On Finding the Maximum Depth of an Arbitrarily Nested List

生来就可爱ヽ(ⅴ<●) 提交于 2021-02-19 01:17:26

问题


I'm currently working with a recursive function in Python, and I've run into a wall. As titled, the problem is to return the maximum depth of an arbitrarily nested list.

Here is what I have so far:

def depthCount(lst):
    'takes an arbitrarily nested list as a parameter and returns the maximum depth to which the list has nested sub-lists.'

    var = 0

    if len(lst) > 0:

        if type(lst[0]) == list:
            var += 1
            depthCount(lst[1:])

        else:
            depthCount(lst[1:])

    else:
        return var

I feel that the problem is with my recursive calls (this may be obvious). It will indeed return var when the list has reached the end, but when I have a nonempty list, things go awry. Nothing is returned at all.

Am I slicing wrong? Should I be doing something before the slice in the recursive call?

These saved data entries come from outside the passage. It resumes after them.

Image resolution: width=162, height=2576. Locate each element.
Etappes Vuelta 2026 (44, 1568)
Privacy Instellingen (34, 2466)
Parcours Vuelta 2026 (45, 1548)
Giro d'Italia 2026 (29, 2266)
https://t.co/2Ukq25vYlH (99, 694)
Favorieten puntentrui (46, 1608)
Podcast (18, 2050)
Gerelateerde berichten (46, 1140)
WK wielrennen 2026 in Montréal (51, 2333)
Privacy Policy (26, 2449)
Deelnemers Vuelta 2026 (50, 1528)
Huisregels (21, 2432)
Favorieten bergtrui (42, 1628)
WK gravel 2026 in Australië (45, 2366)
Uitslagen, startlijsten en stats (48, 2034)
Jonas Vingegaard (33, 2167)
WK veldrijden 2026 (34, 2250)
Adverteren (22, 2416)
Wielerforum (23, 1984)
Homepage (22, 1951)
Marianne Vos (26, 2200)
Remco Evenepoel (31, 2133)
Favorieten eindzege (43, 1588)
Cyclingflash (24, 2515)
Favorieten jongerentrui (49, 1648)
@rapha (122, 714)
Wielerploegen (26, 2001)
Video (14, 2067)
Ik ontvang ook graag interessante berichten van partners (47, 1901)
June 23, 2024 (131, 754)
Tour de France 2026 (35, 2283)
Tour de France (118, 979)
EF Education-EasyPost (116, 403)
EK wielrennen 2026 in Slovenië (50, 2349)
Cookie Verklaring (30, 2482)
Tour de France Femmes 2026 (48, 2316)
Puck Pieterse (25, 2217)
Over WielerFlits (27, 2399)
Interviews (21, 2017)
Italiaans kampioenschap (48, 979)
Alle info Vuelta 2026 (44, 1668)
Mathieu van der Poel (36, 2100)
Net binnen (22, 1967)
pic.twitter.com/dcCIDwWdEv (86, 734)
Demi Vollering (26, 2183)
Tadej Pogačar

The problem may also be with my base case.


回答1:


If they are just nested lists, e.g., [[[], []], [], [[]]], here's a nice solution:

def depthCount(lst):
    return 1 + max(map(depthCount, lst), default=0)

Here's a slight variation you could use if you don't use Python 3.4, where the default argument was introduced:

def depthCount(lst):
    return len(lst) and 1 + max(map(depthCount, lst))

They also differ by how they count. The first considers the empty list to be depth 1, the second to be depth 0. The first one is easy to adapt, though, just make the default -1.


If they're not just nested lists, e.g., [[[1], 'a', [-5.5]], [(6,3)], [['hi']]]), here are adaptions to that:

def depthCount(x):
    return 1 + max(map(depthCount, x)) if x and isinstance(x, list) else 0

def depthCount(x):
    return int(isinstance(x, list)) and len(x) and 1 + max(map(depthCount, x))

Make sure you understand how the latter one works. If you don't know it yet, it'll teach you how and works in Python :-)


Taking the "purely recursive" challenge:

def depthCount(x, depth=0):
    if not x or not isinstance(x, list):
        return depth
    return max(depthCount(x[0], depth+1),
               depthCount(x[1:], depth))

Granted, the extra argument is slightly ugly, but I think it's ok.




回答2:


It will indeed return var when the list has reached the end, but when I have a nonempty list, things go awry. Nothing is returned at all.

That's because you have no return statement, except in the else base case for an empty list. And if you fall off the end of the function without hitting a return, that means the function returns None.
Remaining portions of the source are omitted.